Puro fuego

No pocas veces, me he encontrado en la situacion en que sin siquiera conocer a la persona, existe cierta atraccion fisica bastante notoria.

No interesa que tan interesante es su platica, no interesa si me hace reir, no interesa si es soltero, casado, comprometido, etc, cualquier status legal es irrelebante, es mas, practicamente cualquier cosa que no sea su trasero, lo ancho de su espalda, blah blah blah.

 El caso es que esa persona te gusta, existe la atraccion y somos gente adulta y civilizada que puede pasar? Entonces, en el momento indicado con el objetivo claro en la cabeza, sales a cazar la cena.

Una mujer que tiene estos objetivos en mente, normalmente logra lo que se propone (ojo! no digo que el hombre no), quiza despues de un buen rato de baile, sonrisas, un poco de calor e incluso un poco o mucho de alcohol, la atraccion empieza a ser mas fuerte y dada la situacion los peros disminuyen en cantidad.

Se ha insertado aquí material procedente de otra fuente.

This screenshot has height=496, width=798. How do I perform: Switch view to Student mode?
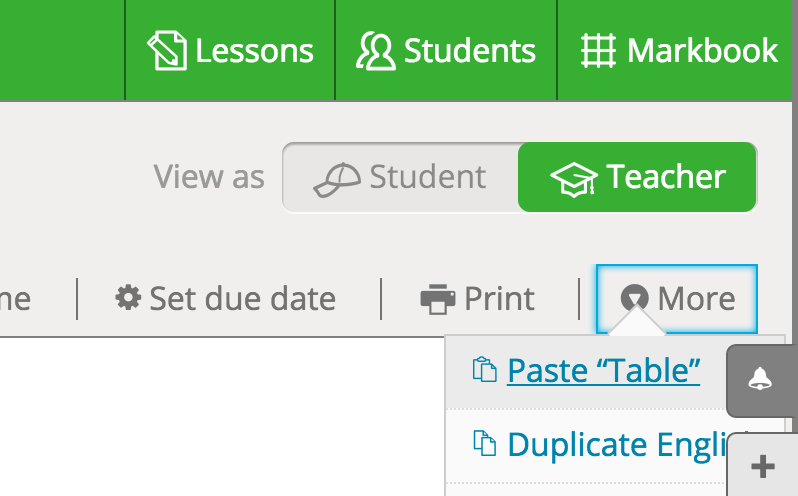(401, 177)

Esa quimica que unio dos cuerpos puede hacer que la cena sea particularmente exitante, un momento delicioso digamos que sacie el apetito, sin embargo, tambien puede ser un rotundo fracaso (opcion mas comun creo yo), al final de cuentas quien dijo que es el cuerpo lo unico que cuenta, toda la persona debe estar inmiscuida y cuando la cosa se pone demasiado mecanica del tipo,

 1. Entra

2. Sale

3. Vuelva al punto 1

 definitivamente nos urge que todo llegue al final, sea como sea, santo cielo! que esta bien que no me interesa que piense pero que no sepa ni como?

Aunque ahora que lo pienso, hay algo peor a que el proceso resulte demasiado, mmmm, aburrido, existe la posibilidad de que al terminar la cena, tu idea sea un ‘muy bien, gracias por la cena!’ y nunca volver a ver a tu acompaniante, mientras que el este pensando algo totalmente diferente.